Let y = e^rt, then y'(t) = re^rt.

And

$\begin{array}{rcl}y"\left(t\right)& =& r^2{e}^{rt}\\ y"\text{'}& =& r^3{e}^{rt}\end{array}$

Then the auxiliary equation is;

$\begin{array}{rcl}{r}^3{e}^{rt}-r{e}^{rt}& =& 0\\ (r^3-r)e^{rt}& =& 0\\ r^3-r& =& 0\\ r(r^2-1)& =& 0\\ r(r-1)(r+1)& =& 0\end{array}$

Therefore, the solutions are;

r = 0,-1,1

Therefore, the general solution is:

y(t) = c₁ + c₂e^-t + c₃e^t

Given boundary conditions are y(0) = 2, y'(0) = 3 and  y"(0) = -2.

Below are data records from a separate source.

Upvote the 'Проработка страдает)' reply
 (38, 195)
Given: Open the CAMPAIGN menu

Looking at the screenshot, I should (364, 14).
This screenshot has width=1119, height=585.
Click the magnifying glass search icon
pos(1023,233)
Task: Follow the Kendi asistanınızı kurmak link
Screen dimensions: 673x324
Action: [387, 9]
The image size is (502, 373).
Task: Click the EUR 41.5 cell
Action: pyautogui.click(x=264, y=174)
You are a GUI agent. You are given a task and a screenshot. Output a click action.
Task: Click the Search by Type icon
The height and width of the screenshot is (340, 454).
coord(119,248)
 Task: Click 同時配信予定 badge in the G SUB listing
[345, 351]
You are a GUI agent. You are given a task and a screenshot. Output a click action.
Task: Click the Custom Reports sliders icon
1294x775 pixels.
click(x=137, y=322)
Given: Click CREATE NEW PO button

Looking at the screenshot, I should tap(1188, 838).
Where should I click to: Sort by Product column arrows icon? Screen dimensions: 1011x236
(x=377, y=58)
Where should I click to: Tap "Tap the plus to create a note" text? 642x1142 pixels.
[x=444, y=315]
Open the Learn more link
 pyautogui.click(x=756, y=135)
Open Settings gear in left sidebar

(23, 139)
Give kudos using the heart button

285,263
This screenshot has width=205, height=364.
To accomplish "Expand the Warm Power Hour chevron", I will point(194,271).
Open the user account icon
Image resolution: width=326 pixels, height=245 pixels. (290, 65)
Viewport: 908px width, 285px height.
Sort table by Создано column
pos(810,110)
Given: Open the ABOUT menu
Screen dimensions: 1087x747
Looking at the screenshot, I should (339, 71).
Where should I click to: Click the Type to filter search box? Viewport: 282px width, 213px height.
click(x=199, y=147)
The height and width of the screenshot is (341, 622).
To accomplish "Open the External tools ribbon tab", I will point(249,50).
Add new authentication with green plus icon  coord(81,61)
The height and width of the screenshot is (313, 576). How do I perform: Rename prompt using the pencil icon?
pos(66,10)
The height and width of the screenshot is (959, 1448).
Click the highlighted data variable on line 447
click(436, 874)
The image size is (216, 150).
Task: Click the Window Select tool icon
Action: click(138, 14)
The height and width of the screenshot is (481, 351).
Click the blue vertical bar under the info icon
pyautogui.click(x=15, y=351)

Using the given initial conditions;

$\begin{array}{rcl}y\left(0\right)& =& c_1+c_2{e}^{-0}+e^0\\ c_1+c_2+c_3& =& 2 ...\left(1\right)\end{array}$

And

 y'(t) = -c₂e^-t + c₃e^t

y'(0) = -c₂e⁰ + c₃e⁰

-c₂ + c₃ = 3            ...(2)

Again using the given condition;

y"(t) = -c₂e^-t + c₃e^t

y"(0) = -c₂e⁰ + c₃e⁰

c₂ + c₃ = -1            ...(3)

Add (1) and (2), then one will get

$\begin{array}{rcl}2 c_3& =& 2\\ c_3& =& 1\end{array}$

Substitute c₃ in (3)

$\begin{array}{rcl}{c}_2+1& =& -1\\ c_2& =& -2\end{array}$

Substitute c₂ and c₃ in (1)

$\begin{array}{rcl}{c}_1-2+1& =& 2\\ c_1& =& 3\end{array}$

Therefore, the solution to the given initial problem is y(t) = 3 - 2e^-t + e^t.